Cuando el griego representa un cuerpo en su “arquitectural vivencia”, no necesita establecer un diálogo, ni una comunicación. Ya de por sí la escultura comunica y dialoga, es un decir: decir lo que hay. El cuerpo vivo dice la escultura que esculpe el escultor, lo va proclamando, de hecho es el logos lo que se esculpe. Schütte aísla, mata la dialógica, no quiere el logos, no quiere decir, quiere doler. Sus esculturas duelen, sin ser expresivas son dolorosas, una expresión del dolor de humanidad.


Estas obras, por lo tanto, pueden resultar, o son, una reflexión sobre la intersubjetividad, sobre el vínculo que ata a los humanos (he aquí las parejas atadas), un vínculo indisoluble que los hace dicotómicos y opuestos. La incomunicación es el castigo de la semejanza –parece decirnos el escultor-.

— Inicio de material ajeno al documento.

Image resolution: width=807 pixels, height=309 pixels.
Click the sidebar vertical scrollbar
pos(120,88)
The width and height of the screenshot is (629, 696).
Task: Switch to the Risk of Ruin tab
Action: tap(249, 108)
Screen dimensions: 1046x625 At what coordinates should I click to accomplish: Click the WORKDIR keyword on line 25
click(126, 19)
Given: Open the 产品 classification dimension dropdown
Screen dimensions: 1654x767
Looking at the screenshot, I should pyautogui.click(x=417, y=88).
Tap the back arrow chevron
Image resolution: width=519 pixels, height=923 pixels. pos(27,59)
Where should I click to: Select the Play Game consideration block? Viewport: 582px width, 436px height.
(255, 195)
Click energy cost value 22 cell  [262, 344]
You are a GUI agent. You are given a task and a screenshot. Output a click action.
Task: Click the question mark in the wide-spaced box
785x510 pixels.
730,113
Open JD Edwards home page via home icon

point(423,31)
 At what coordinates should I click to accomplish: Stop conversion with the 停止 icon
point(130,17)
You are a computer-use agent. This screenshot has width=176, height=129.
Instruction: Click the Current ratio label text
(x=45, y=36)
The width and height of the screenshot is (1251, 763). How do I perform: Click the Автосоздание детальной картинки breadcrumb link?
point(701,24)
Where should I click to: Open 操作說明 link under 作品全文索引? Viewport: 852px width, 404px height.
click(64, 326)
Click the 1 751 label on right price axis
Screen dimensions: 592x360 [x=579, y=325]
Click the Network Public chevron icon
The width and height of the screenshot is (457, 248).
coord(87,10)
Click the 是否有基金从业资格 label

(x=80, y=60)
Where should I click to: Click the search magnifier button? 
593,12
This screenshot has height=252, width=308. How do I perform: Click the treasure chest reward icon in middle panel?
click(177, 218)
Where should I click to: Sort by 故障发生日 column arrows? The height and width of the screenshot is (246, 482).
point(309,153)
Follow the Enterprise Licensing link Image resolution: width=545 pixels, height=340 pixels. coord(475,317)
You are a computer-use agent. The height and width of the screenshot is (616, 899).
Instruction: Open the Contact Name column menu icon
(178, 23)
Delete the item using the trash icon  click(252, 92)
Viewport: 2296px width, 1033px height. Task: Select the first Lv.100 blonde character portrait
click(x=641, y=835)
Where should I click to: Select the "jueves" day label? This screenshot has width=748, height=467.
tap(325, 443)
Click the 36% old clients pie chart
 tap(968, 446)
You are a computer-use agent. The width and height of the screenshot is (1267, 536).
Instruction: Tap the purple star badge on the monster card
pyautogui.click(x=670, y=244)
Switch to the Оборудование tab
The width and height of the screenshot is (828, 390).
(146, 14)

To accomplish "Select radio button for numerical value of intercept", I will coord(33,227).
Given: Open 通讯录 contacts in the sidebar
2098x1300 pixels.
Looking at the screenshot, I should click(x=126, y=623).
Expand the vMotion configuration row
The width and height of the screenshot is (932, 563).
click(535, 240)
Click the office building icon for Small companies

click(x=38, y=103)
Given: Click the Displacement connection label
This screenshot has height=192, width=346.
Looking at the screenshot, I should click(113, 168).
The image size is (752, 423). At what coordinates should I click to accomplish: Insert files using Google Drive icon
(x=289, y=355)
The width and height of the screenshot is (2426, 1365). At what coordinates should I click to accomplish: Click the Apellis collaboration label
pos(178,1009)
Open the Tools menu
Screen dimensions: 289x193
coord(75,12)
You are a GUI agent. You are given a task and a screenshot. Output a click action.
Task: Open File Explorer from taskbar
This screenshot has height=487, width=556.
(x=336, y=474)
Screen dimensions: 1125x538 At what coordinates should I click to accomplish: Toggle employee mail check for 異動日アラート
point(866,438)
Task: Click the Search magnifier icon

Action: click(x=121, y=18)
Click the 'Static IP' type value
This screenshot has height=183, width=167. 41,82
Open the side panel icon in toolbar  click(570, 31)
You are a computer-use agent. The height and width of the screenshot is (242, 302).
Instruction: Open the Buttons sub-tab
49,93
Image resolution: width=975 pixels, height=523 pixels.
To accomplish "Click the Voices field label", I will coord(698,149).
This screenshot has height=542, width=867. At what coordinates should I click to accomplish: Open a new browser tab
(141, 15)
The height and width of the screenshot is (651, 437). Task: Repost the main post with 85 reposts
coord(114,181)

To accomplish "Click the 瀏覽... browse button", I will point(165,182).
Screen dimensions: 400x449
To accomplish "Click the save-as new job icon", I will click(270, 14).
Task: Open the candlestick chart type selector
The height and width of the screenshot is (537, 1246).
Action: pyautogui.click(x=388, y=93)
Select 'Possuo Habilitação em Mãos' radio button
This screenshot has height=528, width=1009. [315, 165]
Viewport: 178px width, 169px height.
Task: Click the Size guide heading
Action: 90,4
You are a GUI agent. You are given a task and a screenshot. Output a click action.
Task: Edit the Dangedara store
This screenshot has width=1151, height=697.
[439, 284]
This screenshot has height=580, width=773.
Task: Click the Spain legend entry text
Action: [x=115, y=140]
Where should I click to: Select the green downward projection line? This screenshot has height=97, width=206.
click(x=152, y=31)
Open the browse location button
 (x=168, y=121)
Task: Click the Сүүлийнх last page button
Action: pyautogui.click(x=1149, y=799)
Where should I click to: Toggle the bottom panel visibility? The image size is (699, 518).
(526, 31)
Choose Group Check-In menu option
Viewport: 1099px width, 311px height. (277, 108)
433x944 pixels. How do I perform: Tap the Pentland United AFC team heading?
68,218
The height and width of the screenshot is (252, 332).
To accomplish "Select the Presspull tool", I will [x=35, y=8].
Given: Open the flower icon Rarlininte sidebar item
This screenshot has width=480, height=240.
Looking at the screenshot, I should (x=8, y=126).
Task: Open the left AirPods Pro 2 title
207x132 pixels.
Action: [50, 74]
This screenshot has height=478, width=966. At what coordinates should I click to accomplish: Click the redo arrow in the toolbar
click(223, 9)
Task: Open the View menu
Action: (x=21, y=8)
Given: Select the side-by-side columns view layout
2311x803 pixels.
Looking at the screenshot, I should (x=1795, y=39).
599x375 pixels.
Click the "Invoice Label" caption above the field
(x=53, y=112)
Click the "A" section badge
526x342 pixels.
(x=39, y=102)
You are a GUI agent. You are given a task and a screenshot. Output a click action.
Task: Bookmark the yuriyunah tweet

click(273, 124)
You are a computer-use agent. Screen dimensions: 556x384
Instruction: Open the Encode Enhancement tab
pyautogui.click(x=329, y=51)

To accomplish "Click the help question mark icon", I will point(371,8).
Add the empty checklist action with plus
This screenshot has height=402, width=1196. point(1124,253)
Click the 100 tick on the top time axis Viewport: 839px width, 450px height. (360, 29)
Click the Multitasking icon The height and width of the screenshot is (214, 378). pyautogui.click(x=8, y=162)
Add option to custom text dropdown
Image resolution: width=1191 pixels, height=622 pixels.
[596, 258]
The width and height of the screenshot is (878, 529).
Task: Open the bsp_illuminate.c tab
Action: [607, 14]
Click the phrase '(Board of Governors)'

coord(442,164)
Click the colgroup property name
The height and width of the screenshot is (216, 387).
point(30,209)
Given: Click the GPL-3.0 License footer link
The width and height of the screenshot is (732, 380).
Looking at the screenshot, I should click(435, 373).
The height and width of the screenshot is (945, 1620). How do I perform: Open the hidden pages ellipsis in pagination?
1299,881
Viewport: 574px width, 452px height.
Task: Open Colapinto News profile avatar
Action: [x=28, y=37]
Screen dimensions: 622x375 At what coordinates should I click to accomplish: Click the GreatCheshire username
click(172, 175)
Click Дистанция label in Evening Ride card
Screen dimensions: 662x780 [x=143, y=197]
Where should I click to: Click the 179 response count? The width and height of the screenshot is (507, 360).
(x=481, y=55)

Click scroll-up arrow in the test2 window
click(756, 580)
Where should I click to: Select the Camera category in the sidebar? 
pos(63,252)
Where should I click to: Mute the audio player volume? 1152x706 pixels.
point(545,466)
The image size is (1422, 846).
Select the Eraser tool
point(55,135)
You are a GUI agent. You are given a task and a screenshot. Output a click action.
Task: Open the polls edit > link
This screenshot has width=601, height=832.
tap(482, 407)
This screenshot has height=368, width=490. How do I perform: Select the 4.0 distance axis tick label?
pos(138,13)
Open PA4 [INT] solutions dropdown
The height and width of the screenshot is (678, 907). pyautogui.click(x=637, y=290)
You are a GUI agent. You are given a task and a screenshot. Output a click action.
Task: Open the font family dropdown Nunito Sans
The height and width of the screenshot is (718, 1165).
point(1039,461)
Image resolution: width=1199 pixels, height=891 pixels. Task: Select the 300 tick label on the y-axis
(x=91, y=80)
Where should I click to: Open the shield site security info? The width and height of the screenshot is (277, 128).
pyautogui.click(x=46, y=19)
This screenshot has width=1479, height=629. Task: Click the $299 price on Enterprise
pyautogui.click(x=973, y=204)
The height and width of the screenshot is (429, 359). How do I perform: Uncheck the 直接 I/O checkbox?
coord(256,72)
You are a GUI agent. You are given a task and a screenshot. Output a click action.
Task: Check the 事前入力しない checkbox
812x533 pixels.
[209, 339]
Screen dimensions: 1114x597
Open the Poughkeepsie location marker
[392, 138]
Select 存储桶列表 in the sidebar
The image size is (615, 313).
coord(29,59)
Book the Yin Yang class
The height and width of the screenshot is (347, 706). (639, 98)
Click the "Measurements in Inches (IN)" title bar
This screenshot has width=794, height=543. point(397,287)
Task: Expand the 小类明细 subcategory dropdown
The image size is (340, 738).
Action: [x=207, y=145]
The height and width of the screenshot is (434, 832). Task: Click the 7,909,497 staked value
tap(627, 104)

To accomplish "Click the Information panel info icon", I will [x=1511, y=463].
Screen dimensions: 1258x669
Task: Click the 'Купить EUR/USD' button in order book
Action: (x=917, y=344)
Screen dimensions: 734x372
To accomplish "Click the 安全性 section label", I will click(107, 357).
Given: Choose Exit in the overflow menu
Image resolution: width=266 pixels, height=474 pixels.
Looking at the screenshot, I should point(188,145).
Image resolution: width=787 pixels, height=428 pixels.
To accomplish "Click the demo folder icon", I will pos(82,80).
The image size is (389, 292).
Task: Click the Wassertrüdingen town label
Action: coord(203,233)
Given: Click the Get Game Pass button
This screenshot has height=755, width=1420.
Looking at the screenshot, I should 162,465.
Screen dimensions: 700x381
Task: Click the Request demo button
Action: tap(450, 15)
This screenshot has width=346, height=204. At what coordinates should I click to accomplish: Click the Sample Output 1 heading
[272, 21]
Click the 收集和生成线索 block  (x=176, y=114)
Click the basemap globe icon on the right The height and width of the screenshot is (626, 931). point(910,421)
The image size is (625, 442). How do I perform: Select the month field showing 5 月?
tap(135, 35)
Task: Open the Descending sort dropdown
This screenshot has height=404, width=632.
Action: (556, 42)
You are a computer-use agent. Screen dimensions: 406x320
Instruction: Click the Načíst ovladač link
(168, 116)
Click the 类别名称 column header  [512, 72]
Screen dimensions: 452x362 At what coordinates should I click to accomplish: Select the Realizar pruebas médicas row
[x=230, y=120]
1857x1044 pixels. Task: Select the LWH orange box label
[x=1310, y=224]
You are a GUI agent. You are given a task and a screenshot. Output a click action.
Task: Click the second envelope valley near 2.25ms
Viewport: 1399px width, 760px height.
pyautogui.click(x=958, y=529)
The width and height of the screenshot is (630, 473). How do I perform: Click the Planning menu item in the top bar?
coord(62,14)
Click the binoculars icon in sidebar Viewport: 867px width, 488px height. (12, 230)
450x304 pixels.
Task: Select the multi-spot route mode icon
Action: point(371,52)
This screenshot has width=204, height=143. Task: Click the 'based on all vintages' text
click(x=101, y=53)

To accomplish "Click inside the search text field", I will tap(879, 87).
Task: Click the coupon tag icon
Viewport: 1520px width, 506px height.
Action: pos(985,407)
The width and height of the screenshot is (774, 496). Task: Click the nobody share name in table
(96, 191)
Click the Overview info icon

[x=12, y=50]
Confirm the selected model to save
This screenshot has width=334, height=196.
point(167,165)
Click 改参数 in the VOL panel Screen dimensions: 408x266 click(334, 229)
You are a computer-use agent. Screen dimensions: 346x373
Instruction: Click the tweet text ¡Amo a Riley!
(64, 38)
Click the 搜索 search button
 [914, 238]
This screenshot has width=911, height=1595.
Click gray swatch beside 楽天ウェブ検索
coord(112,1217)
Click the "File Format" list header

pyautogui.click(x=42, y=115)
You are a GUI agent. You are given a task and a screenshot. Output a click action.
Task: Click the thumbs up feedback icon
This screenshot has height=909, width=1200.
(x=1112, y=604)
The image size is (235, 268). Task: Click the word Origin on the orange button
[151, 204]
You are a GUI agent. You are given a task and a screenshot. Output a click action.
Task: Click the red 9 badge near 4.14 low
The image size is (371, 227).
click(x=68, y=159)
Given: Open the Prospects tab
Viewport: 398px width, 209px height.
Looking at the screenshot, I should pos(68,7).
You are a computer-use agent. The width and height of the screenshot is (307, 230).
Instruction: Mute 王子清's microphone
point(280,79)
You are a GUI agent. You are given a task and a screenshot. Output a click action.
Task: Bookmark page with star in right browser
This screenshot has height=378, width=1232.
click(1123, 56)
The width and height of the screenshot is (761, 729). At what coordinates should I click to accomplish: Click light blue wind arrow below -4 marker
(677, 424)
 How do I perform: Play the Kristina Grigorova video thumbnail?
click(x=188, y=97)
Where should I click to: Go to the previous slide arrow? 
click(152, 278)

Esta es la idea por la que se ha traído aquí esta obra de Thomas Schütte, porque es la representación fehaciente del hombre que ha perdido la forma, que ha perdido la identidad, que ha perdido la belleza, que ha perdido el “en sí”, su logos, es el hombre antisocrático que ya no ejerce el cuidado de su alma. Este es el retrato del hombre concomido por lo social, por el rol, por el juego de las ideas superficiales que no acaba de encontrar la semejanza más allá de lo social y de lo establecido por el prejuicio. Este es el hombre superficial de nuestra época, la costra dura que ha perdido su cuerpo, su alma en favor de un espíritu socialmente envenenado.
Falta hace preguntar a Schütte, dónde ha sentido él esta revelación, cuál ha sido el lugar desde el que pudo columbrar tal teatro de la vida. No creo que sea desde el promontorio de lo griego. Preguntemos a Beuys y a la filosofía contemporánea.